Der Silo steht als zentrales Element in einer 2000m²-Hallenlandschaft einer Großtischlerei. Er war von allen Seiten umbaut und reichte bis zur Heizungsanlage im Kellergeschoß. Der Silo wurde von den Betriebsmitarbeitern nicht geöffnet.

Der Einsatzleiter stellte aufgrund der Rauchentwicklung, CO-Messungen und Kontrollmessungen mit der Wärmebildkamera einen Schwelbrand im Silo fest. Als Erstmaßnahme wurde der Bereich um den Silo abgesperrt, der Betrieb geräumt und eine Entlüftung mittels E-Lüfter und Absauggeräten sichergestellt. Der Silo blieb verschlossen, da eine Durchzündung unbedingt vermieden werden musste.

Der Einsatzleitung war klar, dass der Silo ausgeräumt werden muss, und es dabei zu keiner Durchzündung kommen darf. Wie dies nun bewerkstelligen? Löschen? Mit Wasser? Geht nicht, die Sägespäne würden rasch aufquellen, einen Propfen bilden und eventuell dadurch sogar den Silo durch den seitlichen statischen Druck zerstören. Schaum? Keine Durchdringungsfähigkeit, geht auch nicht. Lightwater? Zwar gute Durchdringungsfähigkeit, aber sonst wie bei Wasser, die Sägespäne würden aufquellen. Bleibt Inertgas, also vorzugsweise Stickstoff.

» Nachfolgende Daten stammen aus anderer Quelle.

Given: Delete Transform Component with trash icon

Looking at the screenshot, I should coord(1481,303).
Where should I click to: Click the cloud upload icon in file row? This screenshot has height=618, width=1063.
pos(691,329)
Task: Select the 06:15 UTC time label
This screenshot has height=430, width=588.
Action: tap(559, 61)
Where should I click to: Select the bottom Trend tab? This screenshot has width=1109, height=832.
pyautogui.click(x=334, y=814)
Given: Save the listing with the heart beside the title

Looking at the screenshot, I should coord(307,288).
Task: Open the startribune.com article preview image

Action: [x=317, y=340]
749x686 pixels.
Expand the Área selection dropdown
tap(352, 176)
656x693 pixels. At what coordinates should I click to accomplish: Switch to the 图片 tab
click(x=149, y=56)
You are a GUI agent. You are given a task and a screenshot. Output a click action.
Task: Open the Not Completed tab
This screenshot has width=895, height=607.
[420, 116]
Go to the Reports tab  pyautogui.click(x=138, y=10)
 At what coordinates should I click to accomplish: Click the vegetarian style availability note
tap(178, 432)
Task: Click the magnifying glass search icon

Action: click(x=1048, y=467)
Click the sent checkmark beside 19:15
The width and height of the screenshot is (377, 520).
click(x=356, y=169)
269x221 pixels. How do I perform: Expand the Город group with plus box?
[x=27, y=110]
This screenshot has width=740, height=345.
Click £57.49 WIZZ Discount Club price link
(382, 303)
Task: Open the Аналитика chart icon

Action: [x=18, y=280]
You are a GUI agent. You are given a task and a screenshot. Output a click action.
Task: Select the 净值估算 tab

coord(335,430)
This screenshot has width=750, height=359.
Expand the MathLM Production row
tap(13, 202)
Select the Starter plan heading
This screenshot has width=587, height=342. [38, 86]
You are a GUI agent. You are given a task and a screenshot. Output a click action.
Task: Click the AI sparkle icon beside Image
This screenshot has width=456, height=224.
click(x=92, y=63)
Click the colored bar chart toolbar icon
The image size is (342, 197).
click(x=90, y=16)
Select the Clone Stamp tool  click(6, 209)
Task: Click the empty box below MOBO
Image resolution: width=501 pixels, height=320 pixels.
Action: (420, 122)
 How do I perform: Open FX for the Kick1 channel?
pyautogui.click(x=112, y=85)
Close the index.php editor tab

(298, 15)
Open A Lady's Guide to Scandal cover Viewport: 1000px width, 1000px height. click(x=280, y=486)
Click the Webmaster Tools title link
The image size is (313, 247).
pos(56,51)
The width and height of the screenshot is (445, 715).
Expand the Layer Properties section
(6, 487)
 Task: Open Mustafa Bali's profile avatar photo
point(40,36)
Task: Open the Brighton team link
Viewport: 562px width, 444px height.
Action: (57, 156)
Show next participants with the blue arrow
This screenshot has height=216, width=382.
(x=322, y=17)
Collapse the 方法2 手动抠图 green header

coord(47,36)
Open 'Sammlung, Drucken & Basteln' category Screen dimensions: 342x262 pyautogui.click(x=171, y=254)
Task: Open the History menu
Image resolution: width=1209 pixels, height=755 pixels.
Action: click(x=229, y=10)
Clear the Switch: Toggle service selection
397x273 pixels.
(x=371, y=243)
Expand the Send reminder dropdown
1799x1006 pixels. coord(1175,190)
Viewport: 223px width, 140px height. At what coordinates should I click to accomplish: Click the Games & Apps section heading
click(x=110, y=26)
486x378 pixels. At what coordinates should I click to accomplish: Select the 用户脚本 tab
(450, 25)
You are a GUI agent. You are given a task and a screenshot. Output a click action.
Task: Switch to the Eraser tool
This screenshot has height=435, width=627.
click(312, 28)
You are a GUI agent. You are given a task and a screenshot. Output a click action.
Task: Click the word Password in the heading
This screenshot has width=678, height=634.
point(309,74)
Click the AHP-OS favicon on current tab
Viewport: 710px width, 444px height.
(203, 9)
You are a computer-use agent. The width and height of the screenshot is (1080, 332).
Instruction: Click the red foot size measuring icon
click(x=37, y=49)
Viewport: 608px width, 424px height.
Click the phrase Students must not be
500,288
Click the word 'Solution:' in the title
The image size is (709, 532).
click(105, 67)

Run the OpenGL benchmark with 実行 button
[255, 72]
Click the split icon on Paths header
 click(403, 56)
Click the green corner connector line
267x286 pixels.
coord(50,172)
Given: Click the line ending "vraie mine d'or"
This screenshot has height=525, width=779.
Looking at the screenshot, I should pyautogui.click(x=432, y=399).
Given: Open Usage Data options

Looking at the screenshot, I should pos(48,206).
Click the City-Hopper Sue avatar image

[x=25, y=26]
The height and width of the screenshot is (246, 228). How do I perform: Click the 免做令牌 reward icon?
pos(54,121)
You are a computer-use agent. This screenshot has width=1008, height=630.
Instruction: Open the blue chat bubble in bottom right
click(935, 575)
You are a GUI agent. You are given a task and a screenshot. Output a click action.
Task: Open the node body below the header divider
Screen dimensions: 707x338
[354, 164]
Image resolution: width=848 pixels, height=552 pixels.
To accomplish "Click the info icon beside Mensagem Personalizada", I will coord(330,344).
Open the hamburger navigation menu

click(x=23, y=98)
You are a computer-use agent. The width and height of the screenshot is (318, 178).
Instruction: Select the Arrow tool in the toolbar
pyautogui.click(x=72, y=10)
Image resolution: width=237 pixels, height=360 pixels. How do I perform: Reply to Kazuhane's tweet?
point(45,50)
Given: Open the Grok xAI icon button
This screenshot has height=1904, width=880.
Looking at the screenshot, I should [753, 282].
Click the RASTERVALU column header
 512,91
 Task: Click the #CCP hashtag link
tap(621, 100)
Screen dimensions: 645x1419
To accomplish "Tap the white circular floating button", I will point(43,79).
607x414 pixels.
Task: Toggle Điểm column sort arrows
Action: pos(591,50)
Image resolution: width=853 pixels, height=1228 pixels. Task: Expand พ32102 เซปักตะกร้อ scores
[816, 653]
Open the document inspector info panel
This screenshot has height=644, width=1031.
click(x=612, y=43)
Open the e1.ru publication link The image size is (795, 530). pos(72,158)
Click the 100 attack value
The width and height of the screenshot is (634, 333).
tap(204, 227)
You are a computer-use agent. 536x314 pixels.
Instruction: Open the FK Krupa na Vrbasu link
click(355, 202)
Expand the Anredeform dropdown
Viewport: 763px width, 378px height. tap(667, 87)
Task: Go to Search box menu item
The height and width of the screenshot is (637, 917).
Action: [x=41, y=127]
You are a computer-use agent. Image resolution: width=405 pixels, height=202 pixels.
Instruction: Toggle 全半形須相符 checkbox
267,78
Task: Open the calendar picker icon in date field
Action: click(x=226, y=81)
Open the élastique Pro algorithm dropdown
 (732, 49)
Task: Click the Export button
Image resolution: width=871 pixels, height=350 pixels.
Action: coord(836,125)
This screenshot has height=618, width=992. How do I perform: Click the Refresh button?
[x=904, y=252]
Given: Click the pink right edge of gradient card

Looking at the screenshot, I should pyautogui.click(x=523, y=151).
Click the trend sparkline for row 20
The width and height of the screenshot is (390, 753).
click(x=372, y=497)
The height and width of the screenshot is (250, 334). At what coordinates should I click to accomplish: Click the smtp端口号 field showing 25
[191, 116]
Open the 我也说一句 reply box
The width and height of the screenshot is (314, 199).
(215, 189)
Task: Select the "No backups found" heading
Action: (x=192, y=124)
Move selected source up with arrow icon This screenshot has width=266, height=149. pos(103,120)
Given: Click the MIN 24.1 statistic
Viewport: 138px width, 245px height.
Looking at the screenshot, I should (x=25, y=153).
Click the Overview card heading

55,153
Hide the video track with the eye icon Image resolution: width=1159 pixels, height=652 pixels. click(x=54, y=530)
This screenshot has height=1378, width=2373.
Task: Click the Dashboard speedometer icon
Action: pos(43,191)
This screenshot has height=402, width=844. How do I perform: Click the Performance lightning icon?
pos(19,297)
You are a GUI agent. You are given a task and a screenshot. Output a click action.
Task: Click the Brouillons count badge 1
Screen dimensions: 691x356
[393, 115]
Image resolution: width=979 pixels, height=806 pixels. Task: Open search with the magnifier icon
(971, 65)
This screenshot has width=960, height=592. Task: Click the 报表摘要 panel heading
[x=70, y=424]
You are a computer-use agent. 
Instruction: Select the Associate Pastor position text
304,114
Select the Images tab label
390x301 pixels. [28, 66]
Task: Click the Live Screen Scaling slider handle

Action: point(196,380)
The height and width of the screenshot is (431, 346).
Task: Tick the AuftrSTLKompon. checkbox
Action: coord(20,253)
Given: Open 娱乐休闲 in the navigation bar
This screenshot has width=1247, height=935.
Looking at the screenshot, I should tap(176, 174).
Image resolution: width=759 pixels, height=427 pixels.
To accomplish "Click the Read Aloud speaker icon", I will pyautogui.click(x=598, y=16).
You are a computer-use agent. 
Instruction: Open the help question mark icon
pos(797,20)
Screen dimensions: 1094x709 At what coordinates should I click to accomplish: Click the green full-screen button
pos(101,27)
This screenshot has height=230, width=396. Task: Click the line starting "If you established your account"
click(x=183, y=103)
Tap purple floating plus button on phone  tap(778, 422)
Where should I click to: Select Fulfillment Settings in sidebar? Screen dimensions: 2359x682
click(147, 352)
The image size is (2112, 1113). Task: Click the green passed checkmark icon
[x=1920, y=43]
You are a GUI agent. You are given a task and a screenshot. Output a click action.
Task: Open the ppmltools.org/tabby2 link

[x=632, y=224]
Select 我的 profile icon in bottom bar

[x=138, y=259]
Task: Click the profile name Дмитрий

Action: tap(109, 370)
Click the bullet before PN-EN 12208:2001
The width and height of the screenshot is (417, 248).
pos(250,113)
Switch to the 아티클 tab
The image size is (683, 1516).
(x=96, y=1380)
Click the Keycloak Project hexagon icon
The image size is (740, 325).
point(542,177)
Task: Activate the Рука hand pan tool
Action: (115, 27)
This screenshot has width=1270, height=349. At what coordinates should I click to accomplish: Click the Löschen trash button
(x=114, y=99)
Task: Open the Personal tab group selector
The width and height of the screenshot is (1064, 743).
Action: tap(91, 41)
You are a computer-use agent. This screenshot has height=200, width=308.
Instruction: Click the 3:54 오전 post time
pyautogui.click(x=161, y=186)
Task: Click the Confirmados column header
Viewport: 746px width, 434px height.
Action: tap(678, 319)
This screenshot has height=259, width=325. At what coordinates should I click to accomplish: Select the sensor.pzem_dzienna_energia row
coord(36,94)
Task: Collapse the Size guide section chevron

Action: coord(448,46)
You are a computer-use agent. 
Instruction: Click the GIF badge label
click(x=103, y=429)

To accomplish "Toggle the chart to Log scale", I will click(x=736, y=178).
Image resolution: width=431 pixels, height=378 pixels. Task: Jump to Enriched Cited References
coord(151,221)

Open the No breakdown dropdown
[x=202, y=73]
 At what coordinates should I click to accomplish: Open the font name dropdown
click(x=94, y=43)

GAMS-Regel:: Die Einsatzleitung forderte daher über die BAZ bei der Fa. Messer Fachkräfte, Stickstofflanzen und rund 20 Tonnen Stickstoff an. Die Formalitäten (Vertrag wird geschickt, Betriebsinhaber muss diesen unterzeichnen, die Übernahme der Kosten für den Stickstoffeinsatz musste von der Versicherung der Tischlerei freigegeben werden) dauerten auch rund 2 Stunden. Parallel dazu wurde ein Spezialgerät gesucht, welches in der Lage war, die Sägespäne abzusaugen. Viele Firmen waren dazu nicht bereit, da die Gefahr von glühenden Teilen wie auch der tiefkalte Stickstoff die Saugwägen beschädigen könnte. Die Fa. Schauer aus St. Pölten konnte einen sog. „Supersauger“ zur Verfügung stellen, welcher in der Lage war, einen Wassernebel einzubringen. Glühende Partikel wären also kein Problem, der tiefkalte Stickstoff müsste aber auch dort vermieden werden.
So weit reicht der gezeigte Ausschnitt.